PROBLEM STATEMENT = Could you rewrite the listing from its start through the line containing "at that location.", replacing "Describe" with "Identify" and leaving everything else unchanged? Omit the pictures from your answer.

Screenshot grounding data
|---|

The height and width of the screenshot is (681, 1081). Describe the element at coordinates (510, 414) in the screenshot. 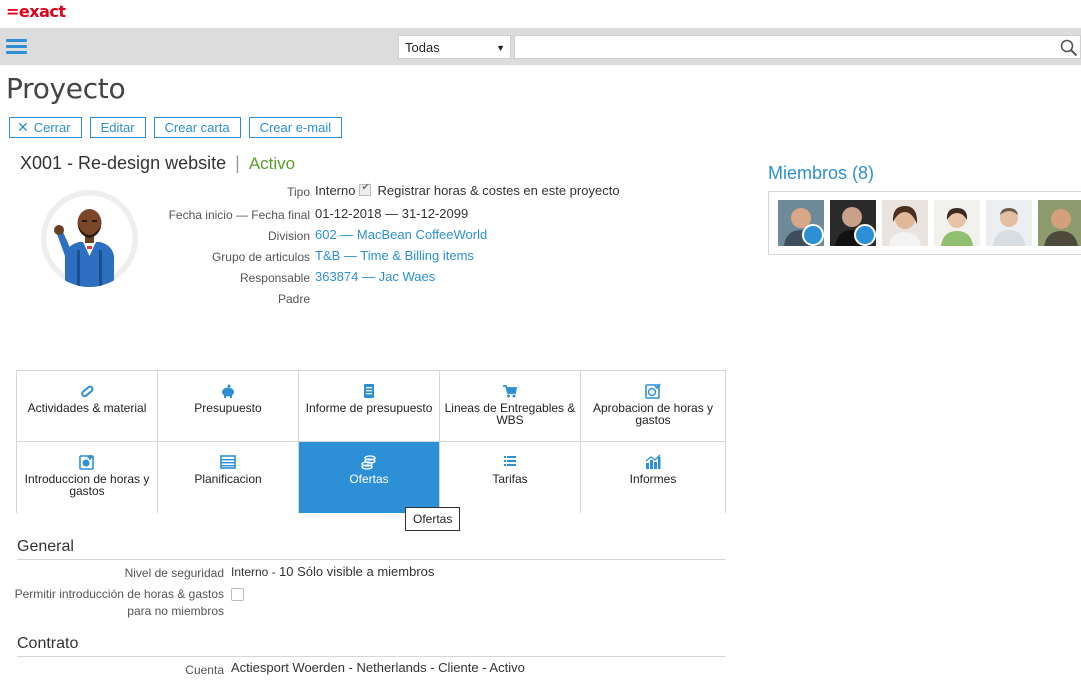

I see `tile-label: Lineas de Entregables & WBS` at that location.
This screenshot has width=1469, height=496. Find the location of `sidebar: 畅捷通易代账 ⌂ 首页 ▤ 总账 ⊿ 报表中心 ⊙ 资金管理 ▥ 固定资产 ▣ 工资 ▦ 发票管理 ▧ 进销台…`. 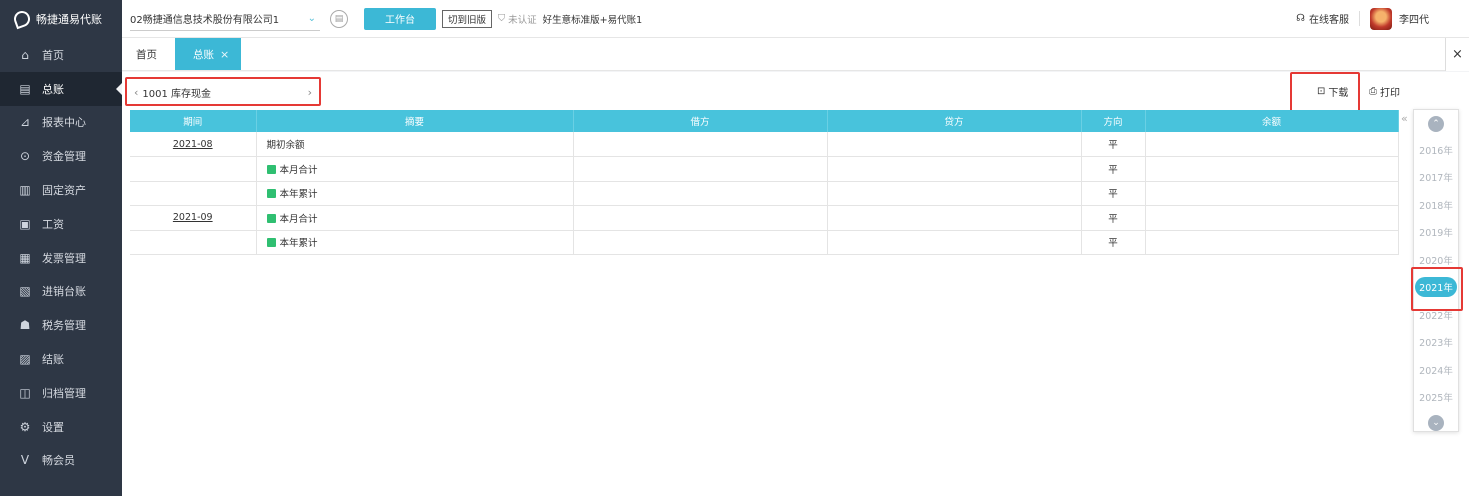

sidebar: 畅捷通易代账 ⌂ 首页 ▤ 总账 ⊿ 报表中心 ⊙ 资金管理 ▥ 固定资产 ▣ 工资 ▦ 发票管理 ▧ 进销台… is located at coordinates (61, 248).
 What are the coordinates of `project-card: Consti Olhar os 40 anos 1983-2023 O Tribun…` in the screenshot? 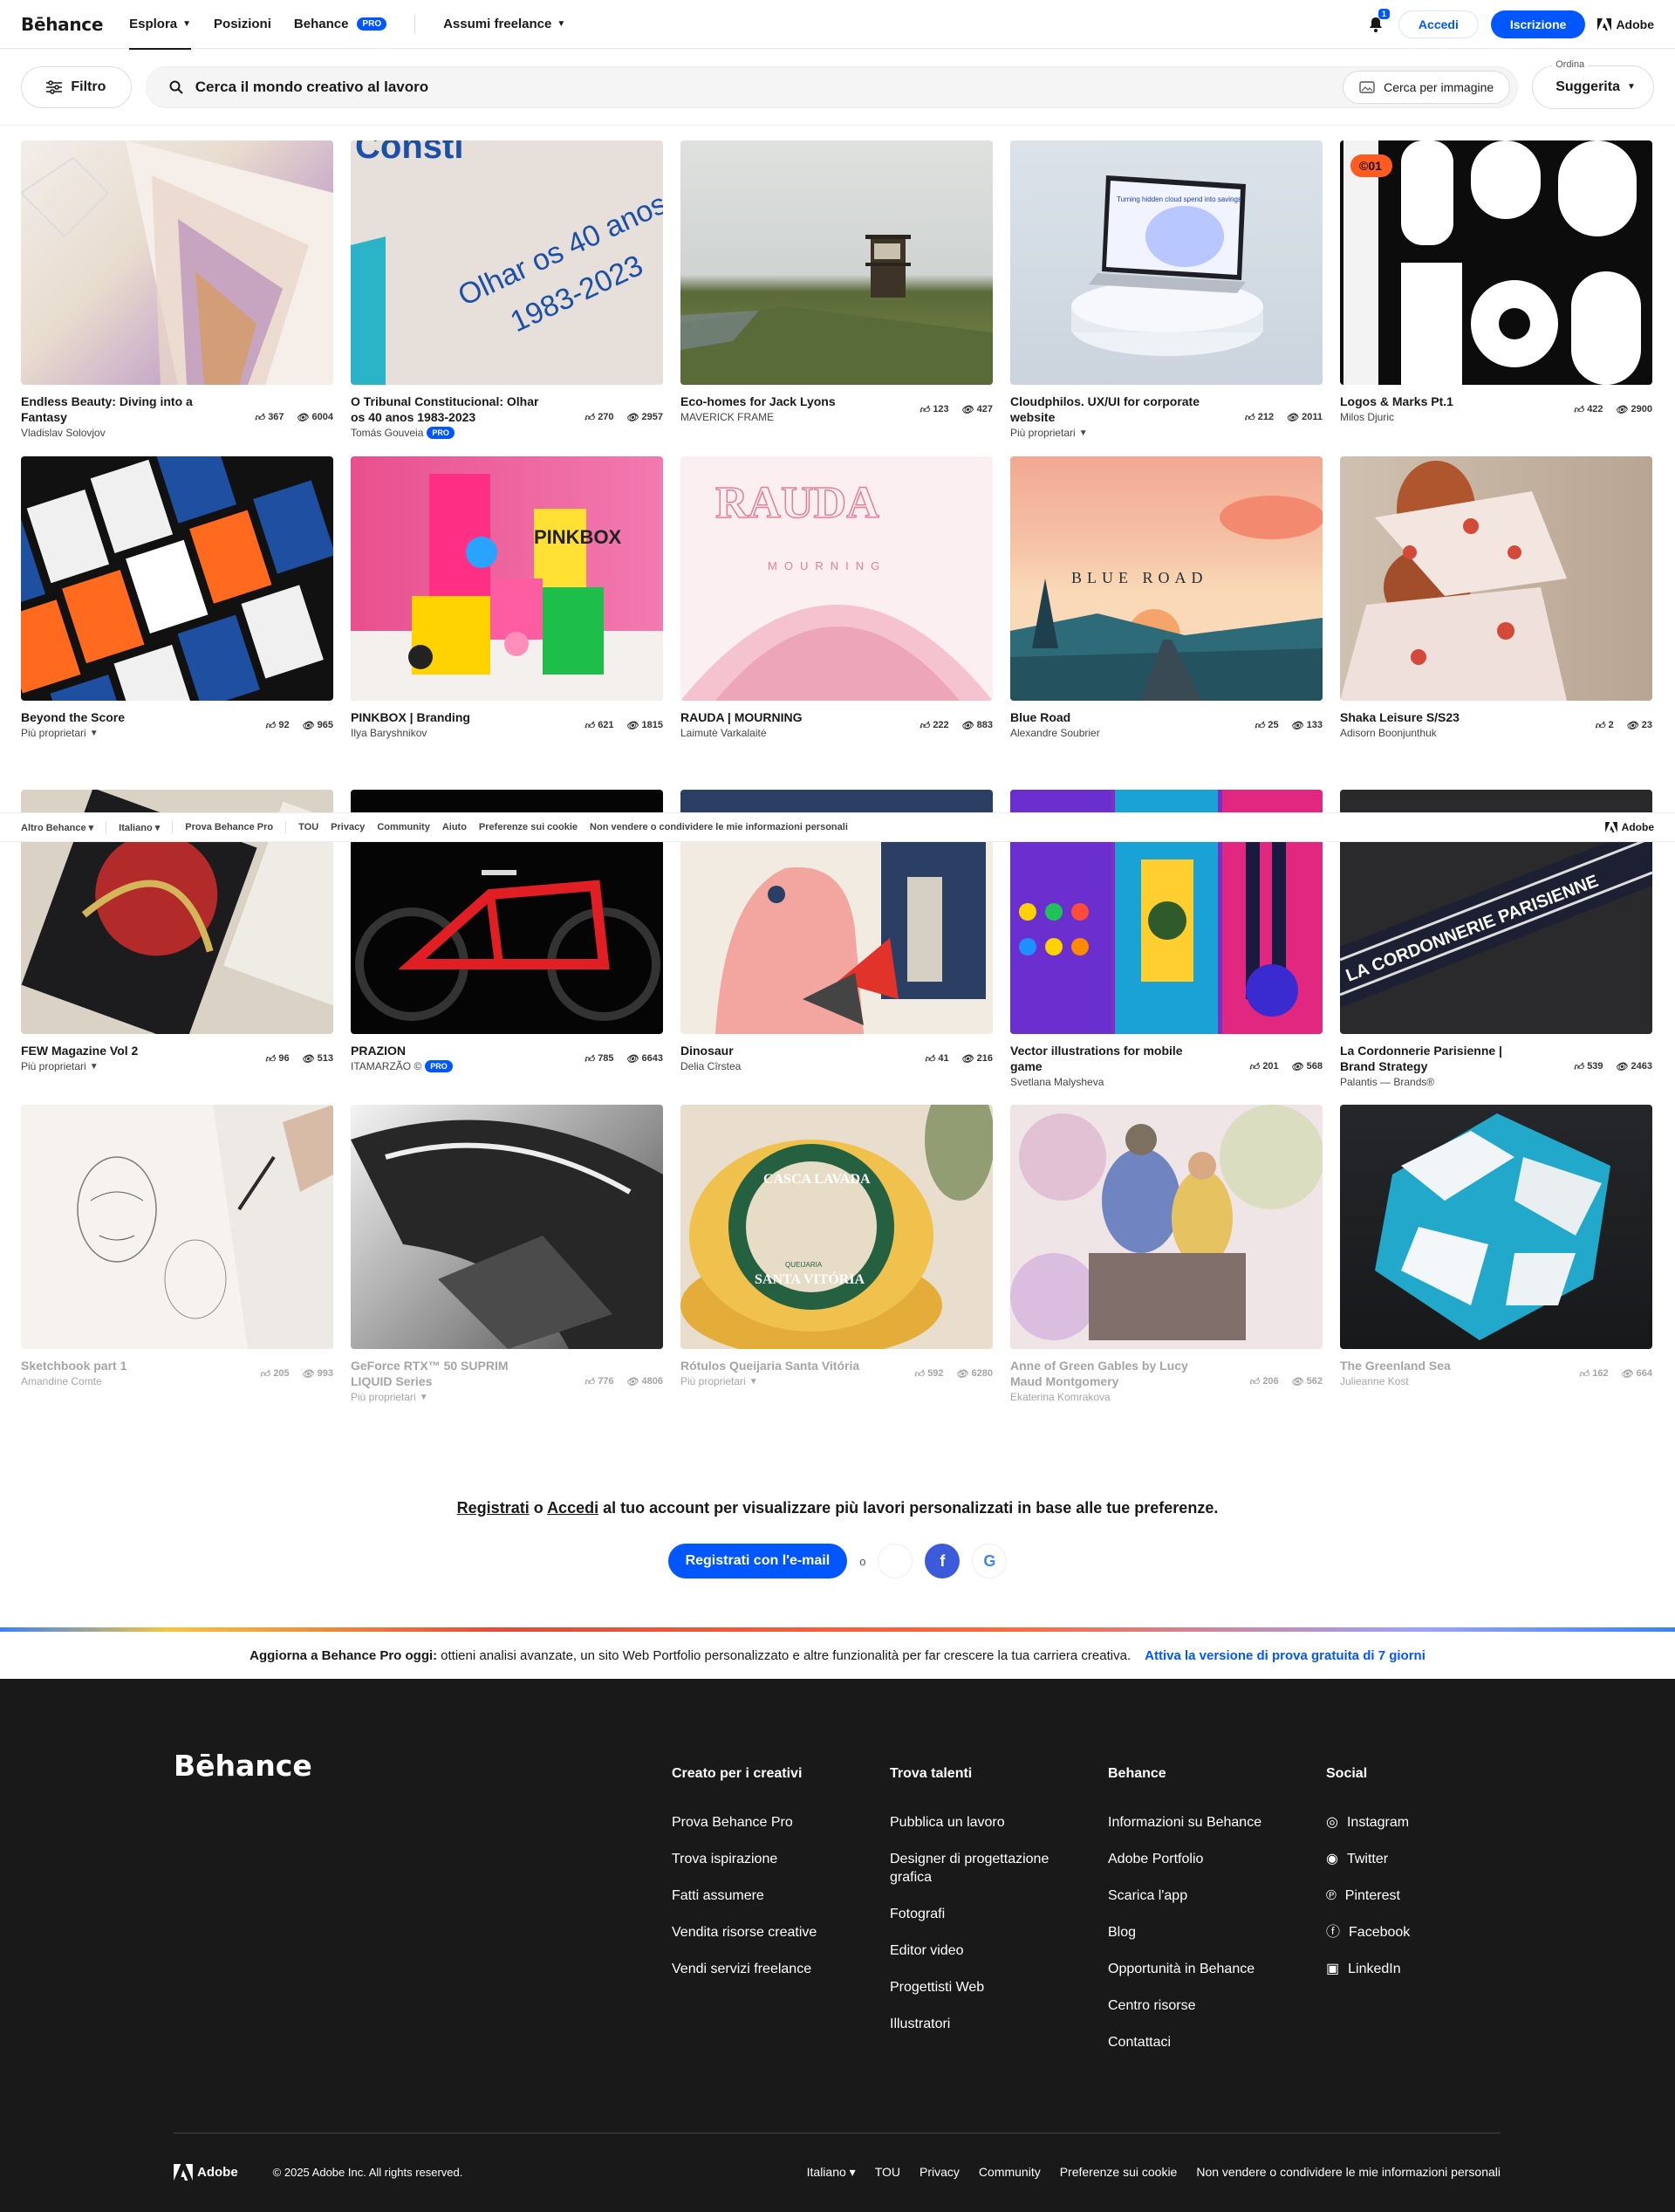 It's located at (507, 290).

|---|

RESPONSE TO THIS TASK =
The height and width of the screenshot is (681, 1081). Identify the element at coordinates (510, 414) in the screenshot. 

I see `tile-label: Lineas de Entregables & WBS` at that location.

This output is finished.